Fabrication and osteoregenerative application of composition-tunable CaCO3/HA composites

Abstract

A series of porous CaCO₃/HA composites have been produced with an increased molar percentage of HA from 0, 10, 25, 50, 75 to 100%. The compression strength of the CaCO₃/HA composites increases proportionally before reaching 50% and gradually levels off with a further increase up to 100%. The 50% CaCO₃/HA composite, with a similar compression strength to natural bone, has been evaluated in vitro and in vivo, showing great potential for osteoregenerative applications.
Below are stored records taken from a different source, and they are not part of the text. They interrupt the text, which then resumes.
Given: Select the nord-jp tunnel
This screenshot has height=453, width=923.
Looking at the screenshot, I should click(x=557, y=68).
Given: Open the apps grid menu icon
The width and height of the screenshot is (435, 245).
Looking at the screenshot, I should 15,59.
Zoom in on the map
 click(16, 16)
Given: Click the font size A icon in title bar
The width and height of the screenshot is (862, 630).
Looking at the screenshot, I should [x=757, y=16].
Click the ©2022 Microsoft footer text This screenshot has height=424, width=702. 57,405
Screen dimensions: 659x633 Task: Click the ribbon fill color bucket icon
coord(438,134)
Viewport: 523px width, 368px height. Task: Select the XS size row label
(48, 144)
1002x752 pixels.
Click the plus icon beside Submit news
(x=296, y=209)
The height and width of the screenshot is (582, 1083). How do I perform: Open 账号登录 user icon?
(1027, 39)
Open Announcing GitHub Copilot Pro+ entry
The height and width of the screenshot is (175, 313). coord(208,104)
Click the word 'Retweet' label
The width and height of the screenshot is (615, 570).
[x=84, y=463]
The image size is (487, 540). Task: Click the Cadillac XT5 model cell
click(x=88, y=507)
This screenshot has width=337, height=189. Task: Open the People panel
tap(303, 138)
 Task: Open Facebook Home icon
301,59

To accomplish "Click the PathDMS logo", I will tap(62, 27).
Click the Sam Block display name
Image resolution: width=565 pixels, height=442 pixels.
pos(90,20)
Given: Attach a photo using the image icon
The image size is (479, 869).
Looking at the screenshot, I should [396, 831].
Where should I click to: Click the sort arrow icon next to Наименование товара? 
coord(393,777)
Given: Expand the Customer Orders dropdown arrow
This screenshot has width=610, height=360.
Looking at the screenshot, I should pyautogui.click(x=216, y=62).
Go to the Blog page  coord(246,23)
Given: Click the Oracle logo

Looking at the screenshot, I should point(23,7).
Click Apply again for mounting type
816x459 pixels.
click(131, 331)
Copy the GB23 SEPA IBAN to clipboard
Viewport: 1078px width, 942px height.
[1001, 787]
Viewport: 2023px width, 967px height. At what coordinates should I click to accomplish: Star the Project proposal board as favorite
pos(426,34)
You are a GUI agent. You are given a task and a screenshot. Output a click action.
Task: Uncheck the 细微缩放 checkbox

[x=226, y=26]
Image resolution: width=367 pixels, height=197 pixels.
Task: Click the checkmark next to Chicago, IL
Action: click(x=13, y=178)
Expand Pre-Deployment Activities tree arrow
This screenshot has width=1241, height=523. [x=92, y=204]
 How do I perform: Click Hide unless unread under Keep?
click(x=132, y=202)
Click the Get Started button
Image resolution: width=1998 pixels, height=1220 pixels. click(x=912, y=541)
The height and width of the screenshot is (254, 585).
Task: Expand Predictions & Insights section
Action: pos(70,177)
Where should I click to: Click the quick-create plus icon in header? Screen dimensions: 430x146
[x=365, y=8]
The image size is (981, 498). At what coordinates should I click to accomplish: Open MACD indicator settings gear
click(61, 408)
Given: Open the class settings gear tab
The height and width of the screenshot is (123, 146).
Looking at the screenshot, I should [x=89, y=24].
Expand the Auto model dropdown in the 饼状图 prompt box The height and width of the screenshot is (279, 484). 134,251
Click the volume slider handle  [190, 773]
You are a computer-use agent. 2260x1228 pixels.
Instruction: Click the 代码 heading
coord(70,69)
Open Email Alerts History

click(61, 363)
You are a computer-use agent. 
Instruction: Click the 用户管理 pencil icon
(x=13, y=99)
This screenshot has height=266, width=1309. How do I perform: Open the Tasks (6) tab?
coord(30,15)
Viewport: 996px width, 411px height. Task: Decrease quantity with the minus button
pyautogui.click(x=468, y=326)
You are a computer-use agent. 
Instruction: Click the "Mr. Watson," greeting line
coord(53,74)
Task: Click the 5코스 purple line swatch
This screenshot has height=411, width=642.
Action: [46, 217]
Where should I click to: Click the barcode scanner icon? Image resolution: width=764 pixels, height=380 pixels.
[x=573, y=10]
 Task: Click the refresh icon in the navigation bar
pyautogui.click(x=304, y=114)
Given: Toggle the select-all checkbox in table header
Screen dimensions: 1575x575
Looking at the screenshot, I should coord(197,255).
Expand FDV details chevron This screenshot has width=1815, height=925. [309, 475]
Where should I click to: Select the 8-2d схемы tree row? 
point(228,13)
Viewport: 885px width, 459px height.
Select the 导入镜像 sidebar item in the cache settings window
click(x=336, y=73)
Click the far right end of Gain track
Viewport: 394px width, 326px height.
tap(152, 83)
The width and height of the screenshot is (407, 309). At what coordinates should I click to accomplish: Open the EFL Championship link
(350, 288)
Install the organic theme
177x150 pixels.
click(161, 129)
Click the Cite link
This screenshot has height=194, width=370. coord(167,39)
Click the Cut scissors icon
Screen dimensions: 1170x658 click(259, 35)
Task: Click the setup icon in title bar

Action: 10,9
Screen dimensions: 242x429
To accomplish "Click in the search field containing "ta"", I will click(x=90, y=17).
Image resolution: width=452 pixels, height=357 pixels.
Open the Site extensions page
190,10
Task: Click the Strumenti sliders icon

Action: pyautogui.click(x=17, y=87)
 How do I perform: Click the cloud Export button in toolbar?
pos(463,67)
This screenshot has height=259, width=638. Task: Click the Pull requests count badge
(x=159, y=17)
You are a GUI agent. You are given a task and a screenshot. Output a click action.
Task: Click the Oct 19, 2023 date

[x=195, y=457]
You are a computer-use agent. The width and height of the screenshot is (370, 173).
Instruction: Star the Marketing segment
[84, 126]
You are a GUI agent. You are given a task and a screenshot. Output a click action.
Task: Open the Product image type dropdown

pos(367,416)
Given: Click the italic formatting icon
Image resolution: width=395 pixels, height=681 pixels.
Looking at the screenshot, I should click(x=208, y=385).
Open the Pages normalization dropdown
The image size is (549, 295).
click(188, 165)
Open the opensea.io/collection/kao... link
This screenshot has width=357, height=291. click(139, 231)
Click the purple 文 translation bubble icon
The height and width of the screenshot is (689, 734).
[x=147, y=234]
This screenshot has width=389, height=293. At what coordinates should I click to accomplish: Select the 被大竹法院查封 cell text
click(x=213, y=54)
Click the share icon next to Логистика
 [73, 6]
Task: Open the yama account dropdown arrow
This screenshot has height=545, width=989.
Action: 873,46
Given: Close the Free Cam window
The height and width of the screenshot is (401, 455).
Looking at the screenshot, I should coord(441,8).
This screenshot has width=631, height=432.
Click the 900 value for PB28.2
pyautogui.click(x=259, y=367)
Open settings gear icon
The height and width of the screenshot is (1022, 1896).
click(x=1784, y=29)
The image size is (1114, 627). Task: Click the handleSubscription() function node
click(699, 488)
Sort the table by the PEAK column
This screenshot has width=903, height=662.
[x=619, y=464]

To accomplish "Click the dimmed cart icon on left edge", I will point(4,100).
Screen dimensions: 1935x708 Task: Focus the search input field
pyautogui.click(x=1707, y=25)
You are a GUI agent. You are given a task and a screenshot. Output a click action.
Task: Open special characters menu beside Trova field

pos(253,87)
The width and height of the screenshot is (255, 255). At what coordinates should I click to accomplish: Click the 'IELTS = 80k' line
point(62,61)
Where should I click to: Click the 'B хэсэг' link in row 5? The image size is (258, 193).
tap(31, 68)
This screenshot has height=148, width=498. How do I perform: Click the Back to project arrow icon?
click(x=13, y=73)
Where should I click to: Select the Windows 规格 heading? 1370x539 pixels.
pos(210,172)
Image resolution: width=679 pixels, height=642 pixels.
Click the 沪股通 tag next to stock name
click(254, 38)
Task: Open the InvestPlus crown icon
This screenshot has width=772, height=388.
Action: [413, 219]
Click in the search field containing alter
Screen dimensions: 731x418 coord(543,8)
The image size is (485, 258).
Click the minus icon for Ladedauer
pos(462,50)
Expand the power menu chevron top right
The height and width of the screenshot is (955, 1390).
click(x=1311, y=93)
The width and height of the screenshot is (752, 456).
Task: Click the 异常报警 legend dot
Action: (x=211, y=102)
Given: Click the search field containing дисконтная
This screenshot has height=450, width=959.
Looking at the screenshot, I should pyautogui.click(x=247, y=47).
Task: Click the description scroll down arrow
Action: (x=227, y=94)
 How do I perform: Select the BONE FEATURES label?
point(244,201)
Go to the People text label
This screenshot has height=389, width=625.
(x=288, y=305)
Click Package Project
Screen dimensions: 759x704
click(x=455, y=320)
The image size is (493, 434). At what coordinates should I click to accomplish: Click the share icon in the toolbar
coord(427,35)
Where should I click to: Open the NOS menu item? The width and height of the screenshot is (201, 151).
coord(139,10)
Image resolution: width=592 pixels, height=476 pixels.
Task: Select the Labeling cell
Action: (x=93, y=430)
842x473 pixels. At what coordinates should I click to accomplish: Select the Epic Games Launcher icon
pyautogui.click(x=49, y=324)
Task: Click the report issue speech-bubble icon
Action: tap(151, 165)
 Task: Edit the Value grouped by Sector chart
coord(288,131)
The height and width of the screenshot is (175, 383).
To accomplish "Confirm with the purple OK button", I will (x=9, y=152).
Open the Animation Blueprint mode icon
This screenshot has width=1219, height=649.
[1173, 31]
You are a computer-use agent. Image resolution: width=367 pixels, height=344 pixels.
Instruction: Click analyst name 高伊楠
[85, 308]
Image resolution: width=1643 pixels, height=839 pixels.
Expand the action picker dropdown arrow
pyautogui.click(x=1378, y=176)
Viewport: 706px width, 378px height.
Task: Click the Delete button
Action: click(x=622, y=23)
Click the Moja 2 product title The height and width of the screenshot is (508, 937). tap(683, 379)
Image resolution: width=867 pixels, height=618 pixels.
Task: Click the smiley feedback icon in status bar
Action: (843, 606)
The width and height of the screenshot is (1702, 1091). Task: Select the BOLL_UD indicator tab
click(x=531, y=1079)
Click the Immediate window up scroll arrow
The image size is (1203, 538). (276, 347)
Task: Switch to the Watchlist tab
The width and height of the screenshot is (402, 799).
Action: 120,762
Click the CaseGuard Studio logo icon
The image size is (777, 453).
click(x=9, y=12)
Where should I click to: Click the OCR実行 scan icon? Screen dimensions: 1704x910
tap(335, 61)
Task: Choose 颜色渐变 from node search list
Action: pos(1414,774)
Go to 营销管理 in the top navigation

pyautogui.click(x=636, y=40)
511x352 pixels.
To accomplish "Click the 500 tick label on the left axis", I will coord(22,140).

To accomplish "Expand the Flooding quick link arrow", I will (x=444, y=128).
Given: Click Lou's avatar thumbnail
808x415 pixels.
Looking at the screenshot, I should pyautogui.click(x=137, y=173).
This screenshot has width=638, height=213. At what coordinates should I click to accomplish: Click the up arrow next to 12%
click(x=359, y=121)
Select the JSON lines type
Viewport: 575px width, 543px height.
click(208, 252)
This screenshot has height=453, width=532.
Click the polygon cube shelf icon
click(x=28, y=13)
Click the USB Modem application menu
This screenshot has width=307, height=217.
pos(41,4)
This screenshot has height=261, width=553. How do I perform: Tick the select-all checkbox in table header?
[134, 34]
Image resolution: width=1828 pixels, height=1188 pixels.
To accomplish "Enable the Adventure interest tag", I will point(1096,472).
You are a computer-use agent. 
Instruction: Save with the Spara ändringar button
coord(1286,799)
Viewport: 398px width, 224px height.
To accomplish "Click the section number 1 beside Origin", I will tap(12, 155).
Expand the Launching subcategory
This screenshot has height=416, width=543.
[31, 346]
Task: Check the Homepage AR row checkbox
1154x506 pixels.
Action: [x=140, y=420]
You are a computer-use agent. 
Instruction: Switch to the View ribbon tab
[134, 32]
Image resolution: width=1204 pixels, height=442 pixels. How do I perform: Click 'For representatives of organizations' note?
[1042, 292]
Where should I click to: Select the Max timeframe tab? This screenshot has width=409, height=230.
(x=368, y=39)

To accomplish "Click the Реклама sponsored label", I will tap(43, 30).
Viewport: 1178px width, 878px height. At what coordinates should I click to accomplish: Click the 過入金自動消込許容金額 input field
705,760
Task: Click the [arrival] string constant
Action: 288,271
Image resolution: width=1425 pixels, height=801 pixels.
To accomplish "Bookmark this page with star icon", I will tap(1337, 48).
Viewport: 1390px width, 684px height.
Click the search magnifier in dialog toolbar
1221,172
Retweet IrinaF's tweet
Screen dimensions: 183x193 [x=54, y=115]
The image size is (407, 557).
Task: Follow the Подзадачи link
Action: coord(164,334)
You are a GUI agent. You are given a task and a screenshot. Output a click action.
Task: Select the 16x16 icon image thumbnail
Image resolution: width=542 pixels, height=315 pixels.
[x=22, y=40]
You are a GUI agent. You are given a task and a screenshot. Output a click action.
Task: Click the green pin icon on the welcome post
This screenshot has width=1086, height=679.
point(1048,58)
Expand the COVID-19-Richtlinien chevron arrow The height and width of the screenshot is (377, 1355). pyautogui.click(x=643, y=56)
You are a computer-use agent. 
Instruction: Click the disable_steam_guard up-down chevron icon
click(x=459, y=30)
A three-step chemical process for preparing the CaCO₃/HA composites has been revealed by time-dependent XRD analysis: (i) CaCO₃ → CaO + CO₂↑, (ii) 10CaO + 6(NH₄)₂HPO₄ → Ca₁₀(PO₄)₆(OH)₂ + 12NH₃↑ + 8H₂O↑, and (iii) CaO + CO₂ → CaCO₃/Ca(OH)₂ + CO₂ → CaCO₃ + H₂O. The initial formation of porous CaO by a fast release of CO₂ at high temperature leads to the production of the porous CaCO₃/HA composites. Such understanding may allow us to extend this solid-phase fabrication approach to various other porous composites with controlled compositions for promising applications.